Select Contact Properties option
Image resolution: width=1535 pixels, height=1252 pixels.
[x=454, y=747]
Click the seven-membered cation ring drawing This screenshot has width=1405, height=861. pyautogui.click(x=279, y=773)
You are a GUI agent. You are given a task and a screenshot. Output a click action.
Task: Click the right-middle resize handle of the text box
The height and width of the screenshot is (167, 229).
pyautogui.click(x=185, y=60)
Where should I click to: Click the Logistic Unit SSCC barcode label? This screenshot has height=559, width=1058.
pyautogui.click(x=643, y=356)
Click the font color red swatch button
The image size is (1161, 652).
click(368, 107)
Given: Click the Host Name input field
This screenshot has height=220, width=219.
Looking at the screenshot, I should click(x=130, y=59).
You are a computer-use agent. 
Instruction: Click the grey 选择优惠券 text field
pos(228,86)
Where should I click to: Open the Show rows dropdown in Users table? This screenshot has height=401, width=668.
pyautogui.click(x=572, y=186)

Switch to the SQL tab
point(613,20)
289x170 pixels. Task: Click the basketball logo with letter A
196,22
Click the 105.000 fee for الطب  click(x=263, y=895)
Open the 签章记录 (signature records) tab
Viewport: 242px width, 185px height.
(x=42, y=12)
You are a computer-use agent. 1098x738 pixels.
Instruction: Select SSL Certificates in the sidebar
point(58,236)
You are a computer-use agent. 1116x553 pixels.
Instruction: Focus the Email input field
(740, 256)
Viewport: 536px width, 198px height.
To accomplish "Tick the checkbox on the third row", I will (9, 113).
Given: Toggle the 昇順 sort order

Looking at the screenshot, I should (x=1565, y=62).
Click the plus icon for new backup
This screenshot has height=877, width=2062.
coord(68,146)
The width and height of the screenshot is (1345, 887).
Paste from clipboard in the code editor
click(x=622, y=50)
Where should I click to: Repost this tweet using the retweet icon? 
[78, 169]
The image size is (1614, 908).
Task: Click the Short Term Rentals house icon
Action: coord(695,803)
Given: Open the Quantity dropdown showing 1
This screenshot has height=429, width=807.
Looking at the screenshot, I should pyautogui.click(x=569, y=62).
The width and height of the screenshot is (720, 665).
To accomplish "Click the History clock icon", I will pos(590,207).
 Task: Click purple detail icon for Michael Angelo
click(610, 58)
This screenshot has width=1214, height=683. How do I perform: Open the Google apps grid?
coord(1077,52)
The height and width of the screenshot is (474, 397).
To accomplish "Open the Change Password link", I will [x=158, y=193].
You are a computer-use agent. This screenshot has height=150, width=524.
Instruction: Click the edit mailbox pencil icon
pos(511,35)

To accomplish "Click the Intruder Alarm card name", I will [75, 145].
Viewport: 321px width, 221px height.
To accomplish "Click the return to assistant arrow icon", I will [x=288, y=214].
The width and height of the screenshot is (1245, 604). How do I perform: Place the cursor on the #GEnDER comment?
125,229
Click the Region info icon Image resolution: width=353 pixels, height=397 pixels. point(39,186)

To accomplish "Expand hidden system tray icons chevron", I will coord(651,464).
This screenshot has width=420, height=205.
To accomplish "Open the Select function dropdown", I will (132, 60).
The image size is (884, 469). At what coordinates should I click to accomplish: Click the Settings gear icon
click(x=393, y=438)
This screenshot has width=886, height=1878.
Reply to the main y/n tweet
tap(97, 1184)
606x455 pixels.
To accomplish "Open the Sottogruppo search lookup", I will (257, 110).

********

What the task requires:
Restate each record exactly as written.

Completed task:
Select Contact Properties option
Image resolution: width=1535 pixels, height=1252 pixels.
[x=454, y=747]
Click the seven-membered cation ring drawing This screenshot has width=1405, height=861. pyautogui.click(x=279, y=773)
You are a GUI agent. You are given a task and a screenshot. Output a click action.
Task: Click the right-middle resize handle of the text box
The height and width of the screenshot is (167, 229).
pyautogui.click(x=185, y=60)
Where should I click to: Click the Logistic Unit SSCC barcode label? This screenshot has height=559, width=1058.
pyautogui.click(x=643, y=356)
Click the font color red swatch button
The image size is (1161, 652).
click(368, 107)
Given: Click the Host Name input field
This screenshot has height=220, width=219.
Looking at the screenshot, I should click(x=130, y=59).
You are a computer-use agent. 
Instruction: Click the grey 选择优惠券 text field
pos(228,86)
Where should I click to: Open the Show rows dropdown in Users table? This screenshot has height=401, width=668.
pyautogui.click(x=572, y=186)

Switch to the SQL tab
point(613,20)
289x170 pixels. Task: Click the basketball logo with letter A
196,22
Click the 105.000 fee for الطب  click(x=263, y=895)
Open the 签章记录 (signature records) tab
Viewport: 242px width, 185px height.
(x=42, y=12)
You are a computer-use agent. 1098x738 pixels.
Instruction: Select SSL Certificates in the sidebar
point(58,236)
You are a computer-use agent. 1116x553 pixels.
Instruction: Focus the Email input field
(740, 256)
Viewport: 536px width, 198px height.
To accomplish "Tick the checkbox on the third row", I will (9, 113).
Given: Toggle the 昇順 sort order

Looking at the screenshot, I should (x=1565, y=62).
Click the plus icon for new backup
This screenshot has height=877, width=2062.
coord(68,146)
The width and height of the screenshot is (1345, 887).
Paste from clipboard in the code editor
click(x=622, y=50)
Where should I click to: Repost this tweet using the retweet icon? 
[78, 169]
The image size is (1614, 908).
Task: Click the Short Term Rentals house icon
Action: coord(695,803)
Given: Open the Quantity dropdown showing 1
This screenshot has height=429, width=807.
Looking at the screenshot, I should pyautogui.click(x=569, y=62).
The width and height of the screenshot is (720, 665).
To accomplish "Click the History clock icon", I will pos(590,207).
 Task: Click purple detail icon for Michael Angelo
click(610, 58)
This screenshot has width=1214, height=683. How do I perform: Open the Google apps grid?
coord(1077,52)
The height and width of the screenshot is (474, 397).
To accomplish "Open the Change Password link", I will [x=158, y=193].
You are a computer-use agent. This screenshot has height=150, width=524.
Instruction: Click the edit mailbox pencil icon
pos(511,35)

To accomplish "Click the Intruder Alarm card name", I will [75, 145].
Viewport: 321px width, 221px height.
To accomplish "Click the return to assistant arrow icon", I will [x=288, y=214].
The width and height of the screenshot is (1245, 604). How do I perform: Place the cursor on the #GEnDER comment?
125,229
Click the Region info icon Image resolution: width=353 pixels, height=397 pixels. point(39,186)

To accomplish "Expand hidden system tray icons chevron", I will coord(651,464).
This screenshot has width=420, height=205.
To accomplish "Open the Select function dropdown", I will (132, 60).
The image size is (884, 469). At what coordinates should I click to accomplish: Click the Settings gear icon
click(x=393, y=438)
This screenshot has width=886, height=1878.
Reply to the main y/n tweet
tap(97, 1184)
606x455 pixels.
To accomplish "Open the Sottogruppo search lookup", I will (257, 110).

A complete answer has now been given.